Aug 28, 2018

A Regression By Any Other Name

Posted in data-science

"Now it's the same old song, but with a different meaning since you been gone"
-Holland, Dozier, and Holland
Motown legends and masters of reusing models in different ways

TL;DR

As a fundamental model, there are tons of ways to do linear regression in python. Here are a few, from plug-and play to over-engineered

**Edited 9/6/18 for typos and additions

Linear Regression

Linear regression is an old friend of mine. We love to hang out, watch TV, lie to ourselves that we're operating under Gauss-Markov conditions -- it's a grand old time. Linear regression is the workhorse of Economics and has been for long time, prized for prediction ability and interpretability alike. It's also one of the most fundamental machine learning models.

So when I start working on a problem it's one of the first models I go to. It'll give you an idea of feature importance and a baseline prediction. There are various ways to transform it for classification as well, with one of the most popular using the logistic function.

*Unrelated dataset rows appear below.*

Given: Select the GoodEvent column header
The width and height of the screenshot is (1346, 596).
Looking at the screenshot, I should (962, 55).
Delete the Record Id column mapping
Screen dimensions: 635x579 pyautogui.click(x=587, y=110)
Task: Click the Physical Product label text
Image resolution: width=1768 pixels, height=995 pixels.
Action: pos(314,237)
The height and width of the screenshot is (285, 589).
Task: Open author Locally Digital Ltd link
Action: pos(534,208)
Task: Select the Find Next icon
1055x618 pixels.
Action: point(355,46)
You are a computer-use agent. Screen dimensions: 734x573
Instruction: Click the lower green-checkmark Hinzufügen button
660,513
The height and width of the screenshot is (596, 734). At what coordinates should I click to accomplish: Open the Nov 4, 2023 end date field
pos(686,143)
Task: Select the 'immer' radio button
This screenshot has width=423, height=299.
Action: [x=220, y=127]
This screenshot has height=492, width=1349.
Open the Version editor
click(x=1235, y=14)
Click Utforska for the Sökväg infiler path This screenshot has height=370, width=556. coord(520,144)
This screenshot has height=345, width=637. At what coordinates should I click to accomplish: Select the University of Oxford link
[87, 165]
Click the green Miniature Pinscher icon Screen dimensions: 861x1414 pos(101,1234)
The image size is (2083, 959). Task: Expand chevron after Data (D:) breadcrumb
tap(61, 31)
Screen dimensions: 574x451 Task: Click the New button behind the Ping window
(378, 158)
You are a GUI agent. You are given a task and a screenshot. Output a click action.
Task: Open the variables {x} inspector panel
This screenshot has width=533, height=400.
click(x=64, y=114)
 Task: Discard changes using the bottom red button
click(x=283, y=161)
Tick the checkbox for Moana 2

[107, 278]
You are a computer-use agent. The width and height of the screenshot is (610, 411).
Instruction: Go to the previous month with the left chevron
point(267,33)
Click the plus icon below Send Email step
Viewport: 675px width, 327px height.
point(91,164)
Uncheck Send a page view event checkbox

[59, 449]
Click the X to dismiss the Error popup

It's a simple concept: fit a model of the form $$y = X\beta+\alpha$$ to the data by minimizing the sum of squared residuals. Everybody and their brother has written something on the basics of linear regression. But if you're interested in a digestible take on the subject and many of its extensions and applications, I'd suggest Mostly Harmless Econometrics.

Anyway, enough blather. Let's go!

A million ways to regress

Below are excerpts from an ipython notebook, with the full code linked at the bottom.

Prep!

You're gonna need a few python packages for this. I recommend Anaconda.

python 3.6
numpy
pandas
statsmodels
sklearn
pytorch

I'll also be using a dataset very near and dear to my heart: sysuse auto^[1]. This is a highly regarded and deeply studied dataset in economics.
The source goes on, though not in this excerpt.